▶ **INSTRUCTIONS TO FOLLOW**
Give back only the lines beginning at the one that has "This screenshot has height=728, width=2576. Identify" and ending after the one that has "coordinates (687, 91).", swapping "Locate an element on the screen" for "Find an element on the screen" and leaving all else as it stands.

▶ **RECORDED DATA**
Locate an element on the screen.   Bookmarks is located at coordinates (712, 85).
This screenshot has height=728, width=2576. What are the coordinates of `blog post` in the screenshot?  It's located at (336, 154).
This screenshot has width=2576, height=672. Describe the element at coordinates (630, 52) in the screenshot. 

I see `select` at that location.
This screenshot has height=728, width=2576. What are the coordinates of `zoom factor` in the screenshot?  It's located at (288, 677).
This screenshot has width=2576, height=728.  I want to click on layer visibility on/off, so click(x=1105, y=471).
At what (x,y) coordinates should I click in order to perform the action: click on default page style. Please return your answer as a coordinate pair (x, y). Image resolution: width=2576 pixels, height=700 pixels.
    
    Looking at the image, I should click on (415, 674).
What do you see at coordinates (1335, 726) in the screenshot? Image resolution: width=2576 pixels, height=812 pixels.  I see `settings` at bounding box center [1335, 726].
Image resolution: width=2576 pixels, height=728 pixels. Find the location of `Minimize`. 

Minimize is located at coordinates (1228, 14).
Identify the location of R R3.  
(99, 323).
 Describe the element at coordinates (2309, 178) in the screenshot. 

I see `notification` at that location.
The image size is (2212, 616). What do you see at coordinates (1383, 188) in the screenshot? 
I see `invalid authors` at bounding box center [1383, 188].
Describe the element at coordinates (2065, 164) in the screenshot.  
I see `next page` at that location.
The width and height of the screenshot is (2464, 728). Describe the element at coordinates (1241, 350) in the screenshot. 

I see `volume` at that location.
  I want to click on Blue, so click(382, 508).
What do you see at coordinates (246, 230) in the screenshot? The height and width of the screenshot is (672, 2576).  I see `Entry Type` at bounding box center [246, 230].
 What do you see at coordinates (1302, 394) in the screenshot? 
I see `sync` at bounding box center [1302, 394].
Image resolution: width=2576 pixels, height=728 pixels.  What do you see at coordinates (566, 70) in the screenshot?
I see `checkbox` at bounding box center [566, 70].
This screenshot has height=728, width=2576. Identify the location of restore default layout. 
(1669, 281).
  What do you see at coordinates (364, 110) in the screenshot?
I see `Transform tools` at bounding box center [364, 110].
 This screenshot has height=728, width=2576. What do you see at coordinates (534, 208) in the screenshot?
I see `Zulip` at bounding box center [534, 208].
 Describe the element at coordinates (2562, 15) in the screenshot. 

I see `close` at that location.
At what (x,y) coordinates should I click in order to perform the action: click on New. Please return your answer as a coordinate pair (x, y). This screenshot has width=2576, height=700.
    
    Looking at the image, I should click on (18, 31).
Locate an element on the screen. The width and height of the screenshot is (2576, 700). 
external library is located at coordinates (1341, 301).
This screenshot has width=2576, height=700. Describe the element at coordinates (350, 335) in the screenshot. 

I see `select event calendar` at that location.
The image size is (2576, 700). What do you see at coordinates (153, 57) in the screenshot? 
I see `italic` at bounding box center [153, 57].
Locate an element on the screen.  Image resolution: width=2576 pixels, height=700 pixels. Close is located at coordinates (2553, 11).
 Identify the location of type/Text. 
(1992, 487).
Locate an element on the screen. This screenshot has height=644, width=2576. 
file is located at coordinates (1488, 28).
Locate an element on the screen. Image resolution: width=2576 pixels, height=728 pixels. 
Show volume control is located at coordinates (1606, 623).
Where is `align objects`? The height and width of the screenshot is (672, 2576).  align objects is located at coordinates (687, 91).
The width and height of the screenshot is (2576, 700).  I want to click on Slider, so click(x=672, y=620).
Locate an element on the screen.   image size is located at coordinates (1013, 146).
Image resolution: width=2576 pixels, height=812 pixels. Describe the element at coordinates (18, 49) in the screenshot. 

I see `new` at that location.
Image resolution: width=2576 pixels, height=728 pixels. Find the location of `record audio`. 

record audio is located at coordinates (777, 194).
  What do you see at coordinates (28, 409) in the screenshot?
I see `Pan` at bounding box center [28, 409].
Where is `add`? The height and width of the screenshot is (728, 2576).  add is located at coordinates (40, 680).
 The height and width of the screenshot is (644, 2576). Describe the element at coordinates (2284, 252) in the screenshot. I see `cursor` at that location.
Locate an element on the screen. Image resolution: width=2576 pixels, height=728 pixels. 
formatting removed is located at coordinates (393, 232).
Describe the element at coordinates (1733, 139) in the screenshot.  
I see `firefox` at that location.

▶ **PROBLEM SOLUTION**
This screenshot has height=728, width=2576. Identify the location of restore default layout. 
(1669, 281).
  What do you see at coordinates (364, 110) in the screenshot?
I see `Transform tools` at bounding box center [364, 110].
 This screenshot has height=728, width=2576. What do you see at coordinates (534, 208) in the screenshot?
I see `Zulip` at bounding box center [534, 208].
 Describe the element at coordinates (2562, 15) in the screenshot. 

I see `close` at that location.
At what (x,y) coordinates should I click in order to perform the action: click on New. Please return your answer as a coordinate pair (x, y). This screenshot has width=2576, height=700.
    
    Looking at the image, I should click on (18, 31).
Find an element on the screen. The width and height of the screenshot is (2576, 700). 
external library is located at coordinates (1341, 301).
This screenshot has width=2576, height=700. Describe the element at coordinates (350, 335) in the screenshot. 

I see `select event calendar` at that location.
The image size is (2576, 700). What do you see at coordinates (153, 57) in the screenshot? 
I see `italic` at bounding box center [153, 57].
Find an element on the screen.  Image resolution: width=2576 pixels, height=700 pixels. Close is located at coordinates (2553, 11).
 Identify the location of type/Text. 
(1992, 487).
Find an element on the screen. This screenshot has height=644, width=2576. 
file is located at coordinates (1488, 28).
Find an element on the screen. Image resolution: width=2576 pixels, height=728 pixels. 
Show volume control is located at coordinates (1606, 623).
Where is `align objects`? The height and width of the screenshot is (672, 2576).  align objects is located at coordinates (687, 91).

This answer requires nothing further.